Excerpted text:
========

Update app.py

PhoenixAlpha23 · web-flow · commit cc52696980ba · 2025-02-03T22:34:01.000+05:30
reverting back to Jan 11 version
diff --git a/app.py b/app.py
@@ -7,26 +7,10 @@
 
 from utils.image_processing import preprocess_image
 from utils.pdf_processing import process_pdf
-from utils.text_extraction import extract_text, get_supported_languages
+from utils.text_extraction import extract_text
 
-#Added for script detection functionality by using script.tessdata on streamlit cloud
-import os
-import urllib.request
-import pytesseract
-# Use `/tmp/tessdata` (writable directory)
-tessdata_dir = "/tmp/tessdata"
-os.makedirs(tessdata_dir, exist_ok=True)  # This should now work
+from utils.text_extraction import get_supported_languages
 
-#To Download traineddata if not present
-traineddata_path = os.path.join(tessdata_dir, "script.traineddata")
-if not os.path.exists(traineddata_path):
-    urllib.request.urlretrieve("URL_TO_SCRIPT.TRAINEDDATA", traineddata_path)
-
-# Set Tesseract environment variable
-os.environ["TESSDATA_PREFIX"] = "/tmp/"
-config = f"--tessdata-dir {tessdata_dir}"
-
-# Below remains the same
 def setup_page_config():
     """Configure Streamlit page settings."""
     st.set_page_config(
@@ -46,32 +30,6 @@ def initialize_session_state():
 
 def create_sidebar_options():
     """Create user-friendly OCR processing options."""
-    st.sidebar.header("OCR Settings")
-    
-    # Language Selection
-    st.sidebar.subheader("Language Settings")
-    available_languages = get_supported_languages()
-    default_lang = 'English'
-    
-    # Primary language selection
-    primary_lang = st.sidebar.selectbox(
-        "Primary Language",
-        options=list(available_languages.keys()),
-        index=list(available_languages.keys()).index(default_lang),
-        help="Select the main language of your document"

========

Data extract:
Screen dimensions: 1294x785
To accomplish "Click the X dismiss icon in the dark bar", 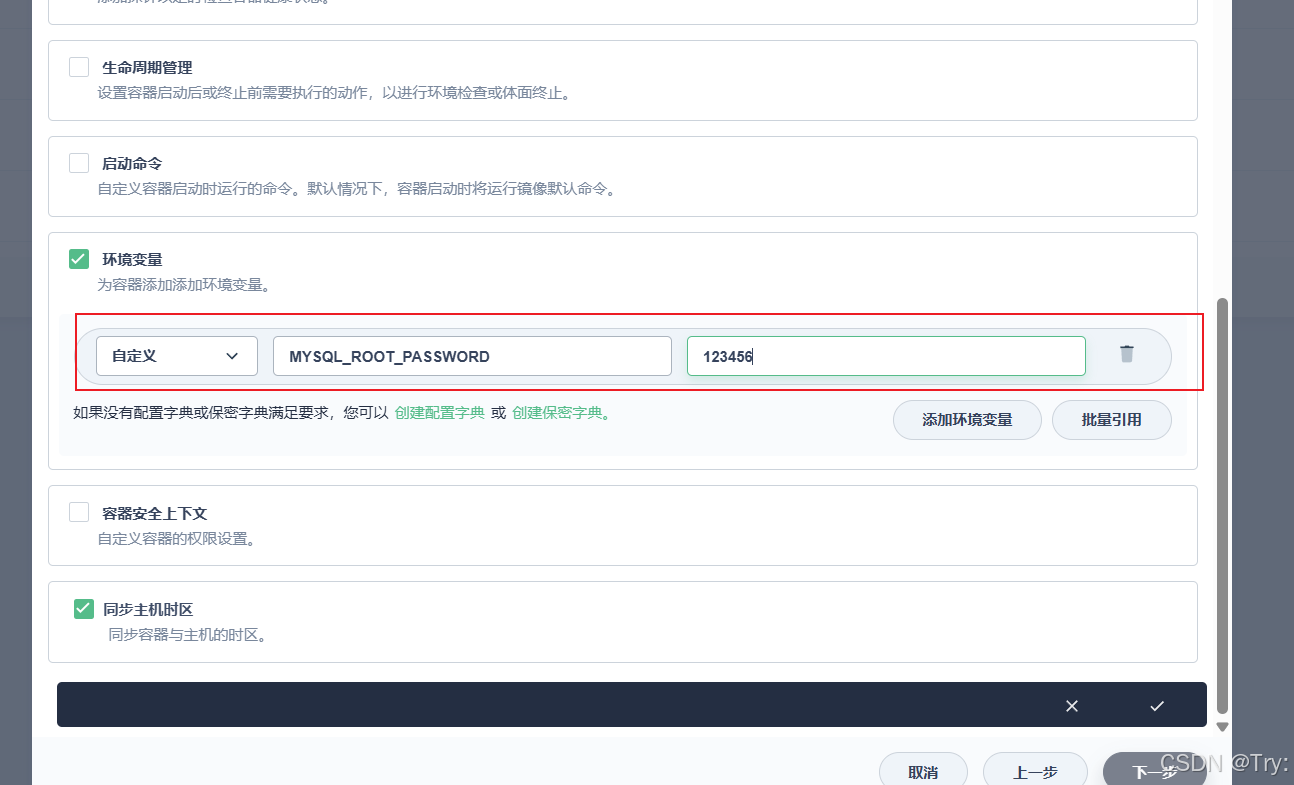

========

Written tasks:
(1) In the app.py commit diff, which directory did the removed code create for tessdata?
(2) Extend the app.py commit diff past the final line shown.
The data is separate material from the commit diff.

Task results:
(1) /tmp/tessdata

(2)
-    )
-    
-    # Additional languages selection
-    additional_langs = st.sidebar.multiselect(
-        "Additional Languages (Optional)",
-        options=[lang for lang in available_languages.keys() if lang != primary_lang],
-        help="Select additional languages if your document contains multiple languages"
-    )
-    
-    # Combine selected languages
-    selected_langs = [primary_lang] + additional_langs
-    lang_codes = '+'.join([available_languages[lang] for lang in selected_langs])
-
     st.sidebar.header("Image Enhancement Options")
     return {
         'apply_threshold': st.sidebar.checkbox(
@@ -105,9 +63,9 @@ def create_sidebar_options():
                 12: "Word by Word"
             }[x],
             help="Choose how the system should read your document's layout. Automatic[3] is best for most documents."
-        ),
-        'language': lang_codes  
+        )
     }
+
 def display_processed_image(original_image, processed_image):
     """
     Display original and processed images side by side
@@ -116,10 +74,12 @@ def display_processed_image(original_image, processed_image):
         original_image (numpy.ndarray): Original input image
         processed_image (numpy.ndarray): Preprocessed image
     """
+    # Create two columns for display
     col1, col2 = st.columns(2)
     
     with col1:
         st.subheader("Original Image")
+        # Convert OpenCV image (BGR) to RGB for correct color display
         st.image(cv2.cvtColor(original_image, cv2.COLOR_BGR2RGB), 
                  use_container_width=True)
     
@@ -128,6 +88,7 @@ def display_processed_image(original_image, processed_image):
         st.image(cv2.cvtColor(processed_image, cv2.COLOR_BGR2RGB), 
                  use_container_width=True)
 
+
 def process_uploaded_files(uploaded_files, options):
     """
     Modified function to show processed images
@@ -139,17 +100,12 @@ def process_uploaded_files(uploaded_files, options):
     Returns:
         tuple: Lists of all text and individual texts
     """
-    print("Uploaded Files:",uploaded_files)
     all_text = []
     individual_texts = {}
     
     # Progress bar for multiple file processing
     progress_bar = st.progress(0)
     
-    # Make sure uploaded_files is not None and is iterable
-    if not uploaded_files:
-        return all_text, individual_texts
-        
     for i, uploaded_file in enumerate(uploaded_files):
         try:
             # Update progress bar
@@ -167,6 +123,9 @@ def process_uploaded_files(uploaded_files, options):
                 # Show original image before processing
                 st.subheader(f"Processing: {uploaded_file.name}")
                 
+                # Display original image
+                st.image(image, caption="Original Image", use_container_width=True)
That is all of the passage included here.